··· PROVIDED RECORDS ···

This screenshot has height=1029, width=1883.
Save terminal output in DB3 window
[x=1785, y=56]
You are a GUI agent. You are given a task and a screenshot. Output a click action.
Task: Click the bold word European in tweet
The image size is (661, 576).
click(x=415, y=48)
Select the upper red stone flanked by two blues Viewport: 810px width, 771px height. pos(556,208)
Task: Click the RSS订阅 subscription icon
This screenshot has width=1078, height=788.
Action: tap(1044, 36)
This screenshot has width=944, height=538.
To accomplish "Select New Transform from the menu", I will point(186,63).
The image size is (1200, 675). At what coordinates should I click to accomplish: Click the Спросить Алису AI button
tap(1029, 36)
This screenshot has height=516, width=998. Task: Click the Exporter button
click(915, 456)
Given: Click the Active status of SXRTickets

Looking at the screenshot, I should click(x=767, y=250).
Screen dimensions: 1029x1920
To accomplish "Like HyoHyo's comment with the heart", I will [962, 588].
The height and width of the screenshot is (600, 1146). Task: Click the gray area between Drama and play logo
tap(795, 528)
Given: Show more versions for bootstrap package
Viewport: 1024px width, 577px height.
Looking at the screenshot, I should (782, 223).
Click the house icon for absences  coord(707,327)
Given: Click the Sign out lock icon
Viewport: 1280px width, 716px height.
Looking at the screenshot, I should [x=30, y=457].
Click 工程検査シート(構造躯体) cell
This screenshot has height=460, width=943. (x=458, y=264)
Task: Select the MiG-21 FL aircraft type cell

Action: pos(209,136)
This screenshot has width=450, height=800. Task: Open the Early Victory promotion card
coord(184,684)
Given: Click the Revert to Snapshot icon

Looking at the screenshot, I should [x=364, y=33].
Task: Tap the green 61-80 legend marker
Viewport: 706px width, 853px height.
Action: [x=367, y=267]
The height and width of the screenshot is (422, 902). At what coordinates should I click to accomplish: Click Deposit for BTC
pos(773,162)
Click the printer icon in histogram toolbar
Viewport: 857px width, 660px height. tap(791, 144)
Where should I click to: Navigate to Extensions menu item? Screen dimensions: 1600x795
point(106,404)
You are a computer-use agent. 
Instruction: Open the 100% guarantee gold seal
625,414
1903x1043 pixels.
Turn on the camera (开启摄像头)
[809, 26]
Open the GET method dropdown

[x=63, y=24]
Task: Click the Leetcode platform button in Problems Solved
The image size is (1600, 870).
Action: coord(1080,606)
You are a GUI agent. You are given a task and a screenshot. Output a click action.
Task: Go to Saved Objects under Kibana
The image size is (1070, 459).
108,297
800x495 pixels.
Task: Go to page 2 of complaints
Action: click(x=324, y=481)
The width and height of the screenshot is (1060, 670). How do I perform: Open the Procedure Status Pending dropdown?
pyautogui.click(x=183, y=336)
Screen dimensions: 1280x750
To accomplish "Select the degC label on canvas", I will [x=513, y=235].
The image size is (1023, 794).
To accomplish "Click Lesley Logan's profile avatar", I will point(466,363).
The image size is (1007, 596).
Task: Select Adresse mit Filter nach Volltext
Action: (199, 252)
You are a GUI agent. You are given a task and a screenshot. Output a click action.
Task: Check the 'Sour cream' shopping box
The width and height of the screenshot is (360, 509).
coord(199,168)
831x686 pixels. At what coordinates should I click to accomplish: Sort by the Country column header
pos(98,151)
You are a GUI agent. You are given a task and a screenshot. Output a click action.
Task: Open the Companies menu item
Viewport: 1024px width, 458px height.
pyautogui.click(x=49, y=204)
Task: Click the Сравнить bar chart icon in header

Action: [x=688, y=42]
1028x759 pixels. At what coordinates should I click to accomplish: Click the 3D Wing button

···

EXERCISE PROMPT: Output only an exact transcription of the lines above from the one with "You are a computer-use agent." up to and including the one with "The image size is (1023, 794).".

PROBLEM SOLUTION:
You are a computer-use agent. 
Instruction: Open the 100% guarantee gold seal
625,414
1903x1043 pixels.
Turn on the camera (开启摄像头)
[809, 26]
Open the GET method dropdown

[x=63, y=24]
Task: Click the Leetcode platform button in Problems Solved
The image size is (1600, 870).
Action: coord(1080,606)
You are a GUI agent. You are given a task and a screenshot. Output a click action.
Task: Go to Saved Objects under Kibana
The image size is (1070, 459).
108,297
800x495 pixels.
Task: Go to page 2 of complaints
Action: click(x=324, y=481)
The width and height of the screenshot is (1060, 670). How do I perform: Open the Procedure Status Pending dropdown?
pyautogui.click(x=183, y=336)
Screen dimensions: 1280x750
To accomplish "Select the degC label on canvas", I will [x=513, y=235].
The image size is (1023, 794).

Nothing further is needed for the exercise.